Morgan had found himself thinking about her a lot before her visit ended last year, and he’d been in a fighting mood all that summer because he hadn’t realized before she left that he wanted her. Then she hadn’t come last winter and his interests had turned elsewhere, nothing serious, but he’d buried his feelings for Cassie, forgot about them — until she’d showed up again.
Strangely, upon his seeing her again, it was like the first time, nothing much to make a man sit up and take notice. He thought he must have been a bit crazy the previous year to have let her into his thoughts and even his sexual fantasies. But it had taken less than six months for his feelings to turn around this time. He was back to wanting her within the first month of her arrival, and he was serious enough about it to ask his pa’s permission to marry her.
It was telling of R. J. MacKauley’s hold over his sons that his approval was the only one they considered needful for whatever they wanted. Charles Stuart’s blessing on the courtship of his daughter was secondary, Cassie’s not even considered. MacKauley men were unbelievably arrogant when it came to taking some things for granted.
That was one of the things R. J. held against Cassie, that she’d managed somehow to convince his youngest son to break from tradition and do as he damn well pleased, without R. J.‘s permission. That what Clayton “pleased doing” was with an enemy just threw salt on the open wound. But Morgan’s wound was open and festering, too, because he still wanted Cassie and knew he’d never have her now.
He didn’t blame his father, who was too rigid and set in his ways to change. He didn’t blame a feud that he didn’t even know the cause of, but that had been going on for as long as he could remember.

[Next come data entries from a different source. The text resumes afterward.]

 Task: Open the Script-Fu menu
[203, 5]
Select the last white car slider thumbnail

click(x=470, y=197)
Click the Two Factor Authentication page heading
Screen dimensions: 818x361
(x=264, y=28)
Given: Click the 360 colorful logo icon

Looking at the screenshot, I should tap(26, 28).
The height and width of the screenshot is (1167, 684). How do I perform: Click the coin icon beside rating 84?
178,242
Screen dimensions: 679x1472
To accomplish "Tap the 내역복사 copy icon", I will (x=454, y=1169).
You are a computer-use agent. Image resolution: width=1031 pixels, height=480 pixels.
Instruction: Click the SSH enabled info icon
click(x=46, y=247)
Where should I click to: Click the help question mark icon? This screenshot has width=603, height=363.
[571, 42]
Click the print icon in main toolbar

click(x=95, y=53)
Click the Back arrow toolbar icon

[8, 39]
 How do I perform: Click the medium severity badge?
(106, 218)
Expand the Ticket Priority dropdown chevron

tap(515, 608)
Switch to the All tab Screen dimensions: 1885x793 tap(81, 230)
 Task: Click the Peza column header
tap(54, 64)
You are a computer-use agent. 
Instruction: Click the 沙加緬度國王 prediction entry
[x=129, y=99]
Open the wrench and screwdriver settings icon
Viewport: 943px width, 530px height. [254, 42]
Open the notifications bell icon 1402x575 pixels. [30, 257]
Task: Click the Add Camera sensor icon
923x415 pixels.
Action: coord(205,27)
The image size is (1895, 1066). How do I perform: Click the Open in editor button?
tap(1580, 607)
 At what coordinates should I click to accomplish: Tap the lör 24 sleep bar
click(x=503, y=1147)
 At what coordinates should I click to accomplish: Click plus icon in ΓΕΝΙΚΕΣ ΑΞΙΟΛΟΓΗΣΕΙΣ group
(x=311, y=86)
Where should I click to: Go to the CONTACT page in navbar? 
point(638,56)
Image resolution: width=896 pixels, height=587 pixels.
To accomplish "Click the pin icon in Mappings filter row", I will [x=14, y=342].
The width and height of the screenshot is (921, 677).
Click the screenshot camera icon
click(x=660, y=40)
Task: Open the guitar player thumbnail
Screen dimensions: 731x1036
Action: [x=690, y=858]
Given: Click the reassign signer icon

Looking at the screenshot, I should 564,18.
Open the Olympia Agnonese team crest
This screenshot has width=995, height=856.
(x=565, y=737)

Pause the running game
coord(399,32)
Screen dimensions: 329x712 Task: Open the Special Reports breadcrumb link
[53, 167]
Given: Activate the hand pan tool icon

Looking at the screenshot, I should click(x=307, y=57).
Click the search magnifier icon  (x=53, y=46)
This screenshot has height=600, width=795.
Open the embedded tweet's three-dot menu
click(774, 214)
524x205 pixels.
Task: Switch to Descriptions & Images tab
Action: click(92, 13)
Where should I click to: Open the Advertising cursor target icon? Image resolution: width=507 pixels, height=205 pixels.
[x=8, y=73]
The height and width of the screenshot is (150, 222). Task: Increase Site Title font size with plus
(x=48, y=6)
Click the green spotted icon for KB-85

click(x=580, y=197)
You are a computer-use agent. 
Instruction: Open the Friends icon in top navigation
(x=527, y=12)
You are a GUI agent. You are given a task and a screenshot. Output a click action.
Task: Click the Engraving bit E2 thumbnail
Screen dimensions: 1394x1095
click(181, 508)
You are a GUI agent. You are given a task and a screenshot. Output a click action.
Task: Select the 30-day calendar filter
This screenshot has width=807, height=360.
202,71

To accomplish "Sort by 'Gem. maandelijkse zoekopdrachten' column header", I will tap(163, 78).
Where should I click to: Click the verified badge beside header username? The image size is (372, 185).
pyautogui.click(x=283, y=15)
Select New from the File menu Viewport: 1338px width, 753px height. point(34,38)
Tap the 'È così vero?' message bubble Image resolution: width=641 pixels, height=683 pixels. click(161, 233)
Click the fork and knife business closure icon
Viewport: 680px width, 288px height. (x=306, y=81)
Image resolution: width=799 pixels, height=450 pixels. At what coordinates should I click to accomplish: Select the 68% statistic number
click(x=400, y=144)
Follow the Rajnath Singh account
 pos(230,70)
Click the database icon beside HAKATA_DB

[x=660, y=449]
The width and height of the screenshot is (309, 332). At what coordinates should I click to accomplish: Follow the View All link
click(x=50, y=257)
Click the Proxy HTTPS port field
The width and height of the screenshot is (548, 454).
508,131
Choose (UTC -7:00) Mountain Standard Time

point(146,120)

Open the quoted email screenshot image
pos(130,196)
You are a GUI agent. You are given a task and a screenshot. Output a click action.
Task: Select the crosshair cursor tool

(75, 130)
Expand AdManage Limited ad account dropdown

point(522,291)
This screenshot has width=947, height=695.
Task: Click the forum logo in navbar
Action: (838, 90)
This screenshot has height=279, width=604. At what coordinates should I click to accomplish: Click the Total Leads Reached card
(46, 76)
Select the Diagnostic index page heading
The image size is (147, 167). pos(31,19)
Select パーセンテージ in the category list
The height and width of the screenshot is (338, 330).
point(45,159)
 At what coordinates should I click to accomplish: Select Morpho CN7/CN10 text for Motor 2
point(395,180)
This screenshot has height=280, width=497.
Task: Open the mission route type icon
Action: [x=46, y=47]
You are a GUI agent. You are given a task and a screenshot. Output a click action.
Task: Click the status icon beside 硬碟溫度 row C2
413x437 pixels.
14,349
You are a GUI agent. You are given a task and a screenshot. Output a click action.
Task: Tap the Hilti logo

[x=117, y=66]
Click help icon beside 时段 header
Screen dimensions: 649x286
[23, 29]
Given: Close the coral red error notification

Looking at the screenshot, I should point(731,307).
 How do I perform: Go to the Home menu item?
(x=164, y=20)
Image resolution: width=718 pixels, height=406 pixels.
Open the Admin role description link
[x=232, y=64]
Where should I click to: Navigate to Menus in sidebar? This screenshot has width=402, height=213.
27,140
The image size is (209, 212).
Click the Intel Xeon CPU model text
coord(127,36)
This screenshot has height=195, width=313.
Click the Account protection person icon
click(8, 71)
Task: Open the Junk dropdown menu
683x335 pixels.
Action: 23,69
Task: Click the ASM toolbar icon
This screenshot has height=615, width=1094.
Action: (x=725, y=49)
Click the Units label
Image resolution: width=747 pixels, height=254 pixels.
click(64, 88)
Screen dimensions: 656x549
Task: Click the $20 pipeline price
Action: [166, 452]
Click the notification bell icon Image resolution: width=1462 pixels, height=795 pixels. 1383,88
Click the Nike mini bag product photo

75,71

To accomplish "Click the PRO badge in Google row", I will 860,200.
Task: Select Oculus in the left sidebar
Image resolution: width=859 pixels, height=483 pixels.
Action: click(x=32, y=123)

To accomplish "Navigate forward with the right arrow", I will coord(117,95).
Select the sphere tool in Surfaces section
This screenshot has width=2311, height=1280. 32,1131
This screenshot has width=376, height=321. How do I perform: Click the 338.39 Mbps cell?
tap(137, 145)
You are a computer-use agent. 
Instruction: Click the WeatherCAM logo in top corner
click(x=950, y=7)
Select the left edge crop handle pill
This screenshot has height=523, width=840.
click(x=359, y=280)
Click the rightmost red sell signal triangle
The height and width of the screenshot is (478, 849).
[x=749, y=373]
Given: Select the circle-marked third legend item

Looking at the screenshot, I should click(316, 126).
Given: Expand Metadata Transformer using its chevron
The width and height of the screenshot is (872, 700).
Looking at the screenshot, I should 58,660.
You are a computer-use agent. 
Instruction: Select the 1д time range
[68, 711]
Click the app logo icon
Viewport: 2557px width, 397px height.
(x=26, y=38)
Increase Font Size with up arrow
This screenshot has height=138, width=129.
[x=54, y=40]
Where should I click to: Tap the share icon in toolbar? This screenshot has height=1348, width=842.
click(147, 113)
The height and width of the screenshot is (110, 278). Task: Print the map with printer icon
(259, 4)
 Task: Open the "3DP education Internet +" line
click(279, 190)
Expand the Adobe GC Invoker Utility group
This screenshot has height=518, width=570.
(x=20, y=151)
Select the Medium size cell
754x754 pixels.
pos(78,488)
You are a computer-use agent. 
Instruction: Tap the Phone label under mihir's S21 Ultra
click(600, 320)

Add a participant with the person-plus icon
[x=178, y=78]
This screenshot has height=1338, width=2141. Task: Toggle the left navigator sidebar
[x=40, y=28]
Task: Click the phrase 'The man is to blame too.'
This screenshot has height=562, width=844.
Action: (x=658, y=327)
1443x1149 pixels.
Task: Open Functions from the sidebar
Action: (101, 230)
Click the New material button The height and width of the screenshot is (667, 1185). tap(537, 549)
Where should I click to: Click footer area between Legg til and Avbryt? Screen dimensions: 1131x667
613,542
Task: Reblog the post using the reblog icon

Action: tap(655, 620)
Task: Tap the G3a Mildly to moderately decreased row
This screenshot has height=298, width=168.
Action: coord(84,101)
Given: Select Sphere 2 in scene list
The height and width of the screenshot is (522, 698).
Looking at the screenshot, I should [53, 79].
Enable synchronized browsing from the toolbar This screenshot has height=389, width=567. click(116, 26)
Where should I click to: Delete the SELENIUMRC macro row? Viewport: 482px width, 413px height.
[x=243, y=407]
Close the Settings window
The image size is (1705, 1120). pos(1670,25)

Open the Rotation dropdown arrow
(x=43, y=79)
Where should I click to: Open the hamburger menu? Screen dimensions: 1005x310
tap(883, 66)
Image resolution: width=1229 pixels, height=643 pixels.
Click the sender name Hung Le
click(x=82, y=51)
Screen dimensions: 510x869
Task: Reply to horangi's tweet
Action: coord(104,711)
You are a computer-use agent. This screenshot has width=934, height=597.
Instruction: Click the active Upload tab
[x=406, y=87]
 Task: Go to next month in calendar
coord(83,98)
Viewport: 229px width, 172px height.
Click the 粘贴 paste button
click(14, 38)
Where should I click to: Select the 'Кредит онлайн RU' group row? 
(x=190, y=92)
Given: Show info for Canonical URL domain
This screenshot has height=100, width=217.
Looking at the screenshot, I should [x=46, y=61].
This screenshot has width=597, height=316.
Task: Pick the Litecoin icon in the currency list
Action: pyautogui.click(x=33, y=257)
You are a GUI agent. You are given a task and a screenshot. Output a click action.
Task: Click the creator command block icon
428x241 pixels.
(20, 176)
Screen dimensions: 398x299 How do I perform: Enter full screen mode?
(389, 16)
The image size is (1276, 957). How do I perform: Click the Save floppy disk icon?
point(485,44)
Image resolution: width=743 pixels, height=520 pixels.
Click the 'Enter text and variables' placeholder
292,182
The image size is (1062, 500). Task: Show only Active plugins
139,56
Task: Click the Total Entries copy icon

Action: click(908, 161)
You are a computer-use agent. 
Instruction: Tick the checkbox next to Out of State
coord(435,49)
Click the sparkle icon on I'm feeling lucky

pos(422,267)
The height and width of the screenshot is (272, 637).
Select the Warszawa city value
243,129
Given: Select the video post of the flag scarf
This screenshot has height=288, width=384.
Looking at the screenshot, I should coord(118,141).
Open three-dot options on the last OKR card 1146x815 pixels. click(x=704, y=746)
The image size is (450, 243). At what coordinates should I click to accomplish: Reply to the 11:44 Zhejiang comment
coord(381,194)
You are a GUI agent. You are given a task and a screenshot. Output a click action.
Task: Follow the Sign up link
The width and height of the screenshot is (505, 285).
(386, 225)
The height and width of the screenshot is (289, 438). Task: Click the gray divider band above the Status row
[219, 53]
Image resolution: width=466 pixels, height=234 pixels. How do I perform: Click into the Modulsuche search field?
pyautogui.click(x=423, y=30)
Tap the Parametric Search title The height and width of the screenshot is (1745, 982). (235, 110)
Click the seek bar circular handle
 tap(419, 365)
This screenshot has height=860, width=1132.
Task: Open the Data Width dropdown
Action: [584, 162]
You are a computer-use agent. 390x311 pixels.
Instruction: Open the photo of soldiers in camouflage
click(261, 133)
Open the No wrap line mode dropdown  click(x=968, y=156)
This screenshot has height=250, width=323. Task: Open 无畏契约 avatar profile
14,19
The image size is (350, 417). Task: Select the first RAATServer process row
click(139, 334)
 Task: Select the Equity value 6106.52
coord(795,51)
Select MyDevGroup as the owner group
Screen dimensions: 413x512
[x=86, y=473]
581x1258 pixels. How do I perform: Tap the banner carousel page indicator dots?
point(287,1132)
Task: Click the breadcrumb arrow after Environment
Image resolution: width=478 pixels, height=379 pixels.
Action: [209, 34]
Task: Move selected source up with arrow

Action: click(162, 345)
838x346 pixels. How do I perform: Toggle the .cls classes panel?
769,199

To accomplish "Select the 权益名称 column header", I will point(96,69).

He blamed Cassie for butting her nose in where it didn’t belong. If he had married her, he would have broken her of that interfering habit she had. Now he’d never have the chance.
But she’d never know how he still felt about her. Not by look or deed would he let her know. And come the end of the week, she’d be gone, and he could get on with the business of forgetting her again. Looking at her now, he decided it couldn’t happen soon enough to suit him.
Cassie wasn’t paying attention to the fact that Morgan’s green eyes were drifting over her diminutive form as they stood there. Despite the embarrassing way he’d put it, she pounced on the possibility that Clayton MacKauley might be regretting returning his bride to her family. The idea was so unexpected, so guilt-relieving, she grasped it and hugged it to her breast. It meant her instincts hadn’t been so far off the mark after all. It meant her plan to join the two families in marriage to end their feud still might work— eventually. Of course, she wouldn’t be around to see it happen.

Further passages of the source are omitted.